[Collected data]
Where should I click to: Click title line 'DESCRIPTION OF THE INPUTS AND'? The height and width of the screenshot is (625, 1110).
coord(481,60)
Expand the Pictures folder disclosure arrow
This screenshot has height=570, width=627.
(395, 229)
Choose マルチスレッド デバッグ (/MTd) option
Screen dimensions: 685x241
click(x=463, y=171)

_PROBLEM STATEMENT_. Give all of the lines above again, exactly as they are.

_REPLY_.
Where should I click to: Click title line 'DESCRIPTION OF THE INPUTS AND'? The height and width of the screenshot is (625, 1110).
coord(481,60)
Expand the Pictures folder disclosure arrow
This screenshot has height=570, width=627.
(395, 229)
Choose マルチスレッド デバッグ (/MTd) option
Screen dimensions: 685x241
click(x=463, y=171)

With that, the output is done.